Budd-Chiari syndrome in Sweden: epidemiology, clinical characteristics and survival - an 18-year experience - PubMed
doi: 10.1111/j.1478-3231.2008.01838.x. Epub 2008 Aug 7.
Tor Melin, Einar Björnsson, Ulrika Broomé, Per Sangfelt, Ake Danielsson, Anders Gustavsson, Olof Grip, Hans Svensson, Lars Lööf, Sven Wallerstedt, Sven H C Almer
Affiliations
- PMID: 18694401
- DOI: 10.1111/j.1478-3231.2008.01838.x
Budd-Chiari syndrome in Sweden: epidemiology, clinical characteristics and survival - an 18-year experience
Rupesh Rajani et al. Liver Int. 2009 Feb.
Abstract
Background: The exact incidence and prevalence of Budd-Chiari syndrome (BCS) is unknown in the general population. Published reports differ in terms of the clinical characteristics, effects of therapy and survival.
Aims: To investigate the epidemiology, clinical presentation and survival in patients with BCS.

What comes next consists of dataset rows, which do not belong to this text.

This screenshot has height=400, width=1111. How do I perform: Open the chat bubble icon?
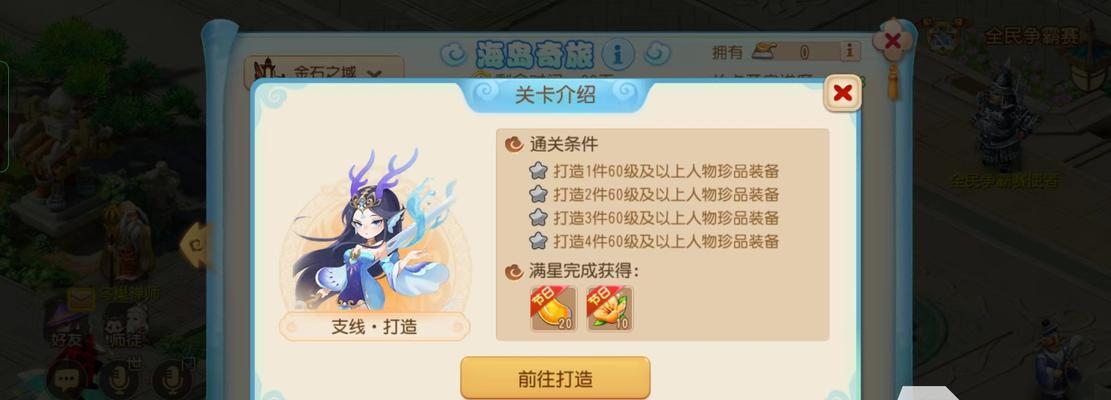coord(67,381)
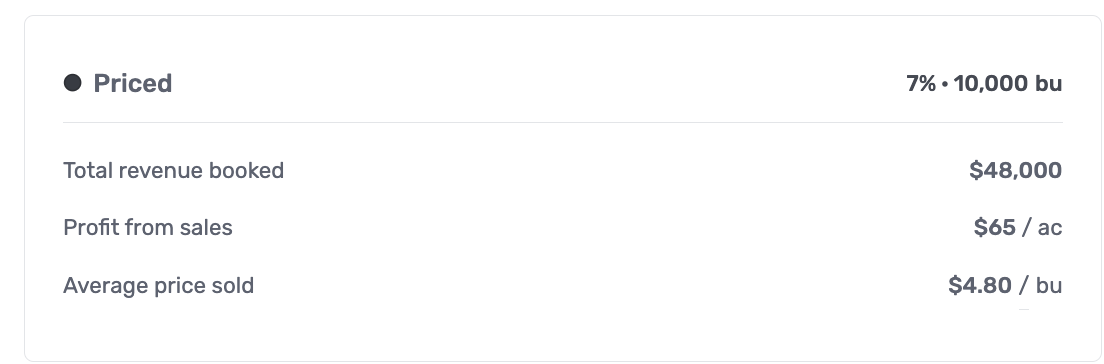Click the 7% percentage in the header
Screen dimensions: 1104x364
(921, 83)
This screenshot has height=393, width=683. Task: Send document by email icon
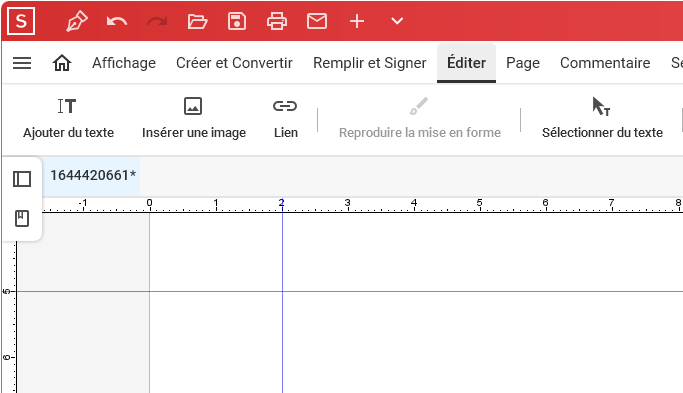click(317, 21)
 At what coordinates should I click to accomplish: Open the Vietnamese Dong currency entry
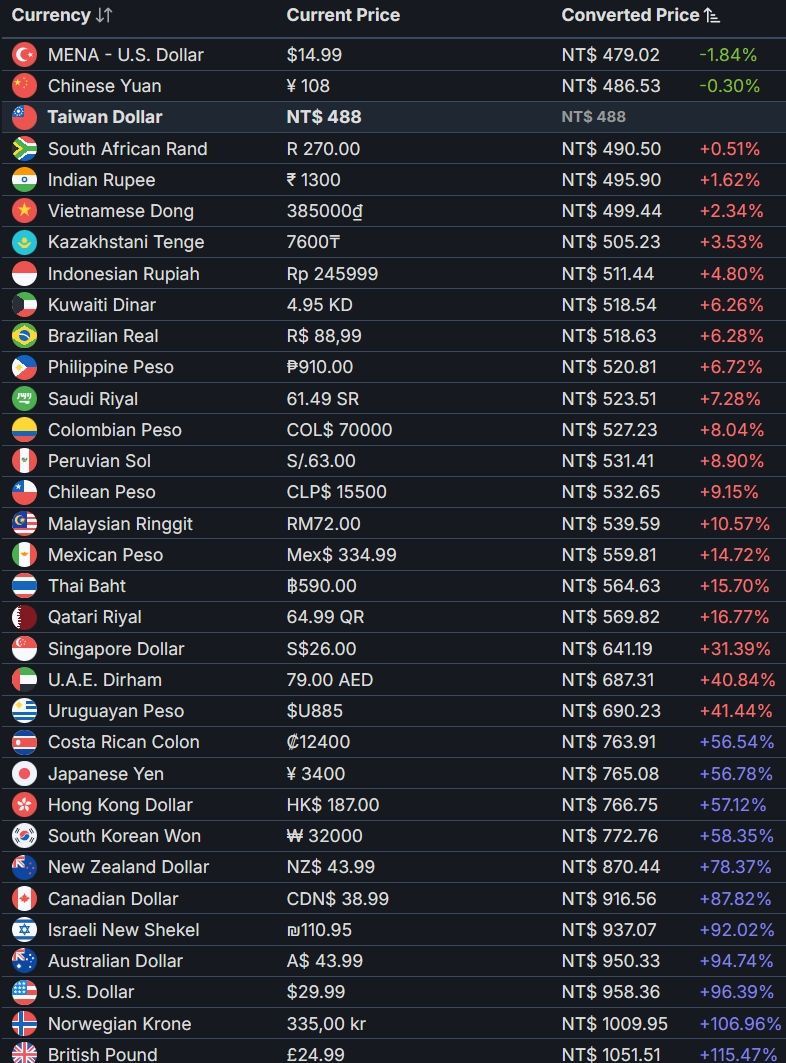121,211
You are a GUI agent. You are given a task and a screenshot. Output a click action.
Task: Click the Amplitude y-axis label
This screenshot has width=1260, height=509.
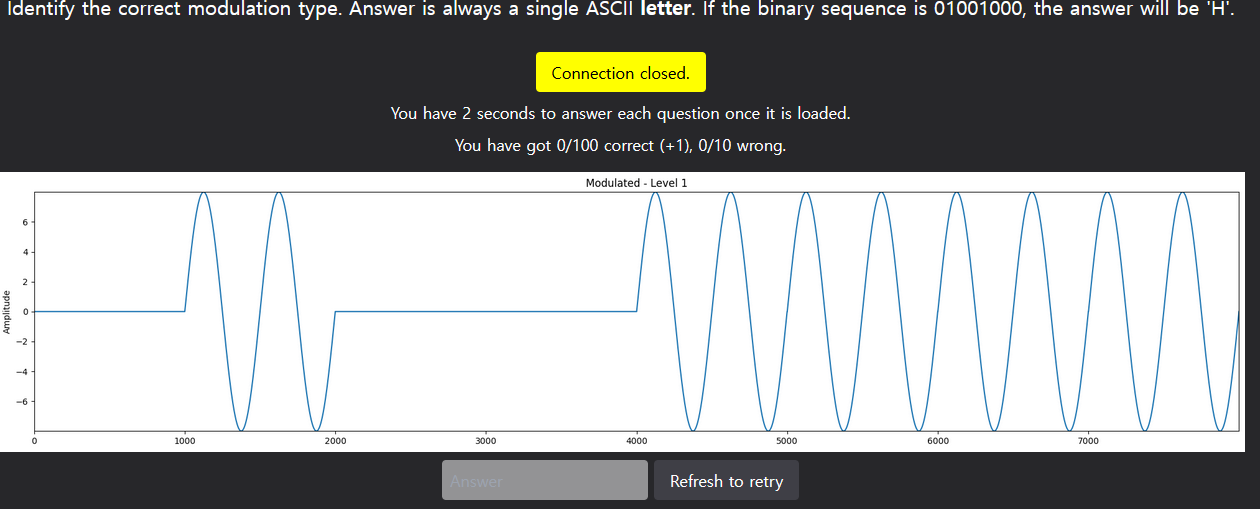click(8, 311)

Methods: Retrospective multicentre study in Sweden reviewing the medical records of all patients with BCS 1986-2003, identified from the computerised diagnosis database of 11 hospitals, including all university hospitals and liver transplantation centres.
Results: Forty-three patients with BCS were identified, of whom nine (21%) had concomitant portal vein thrombosis. The mean age-standardised incidence and prevalence rates in 1990-2001 were calculated to be 0.8 per million per year and 1.4 per million inhabitants respectively. Myeloproliferative disorders (38%), thrombophilic factors (31%) and oral contraceptives (30%) were common aetiological factors. Two or more risk factors were present in 44%. In 23%, no risk factor was evident. The median follow-up time was 2.7 years. Seventy-two percent were on anticoagulant therapy during follow-up. Transjugular intrahepatic portosystemic shunting, surgical shunting procedures and liver transplantation were performed in 4, 6 and 18 patients respectively. Nineteen patients died. The overall transplantation-free survival at 1, 5 and 10 years was 47, 28 and 17% respectively.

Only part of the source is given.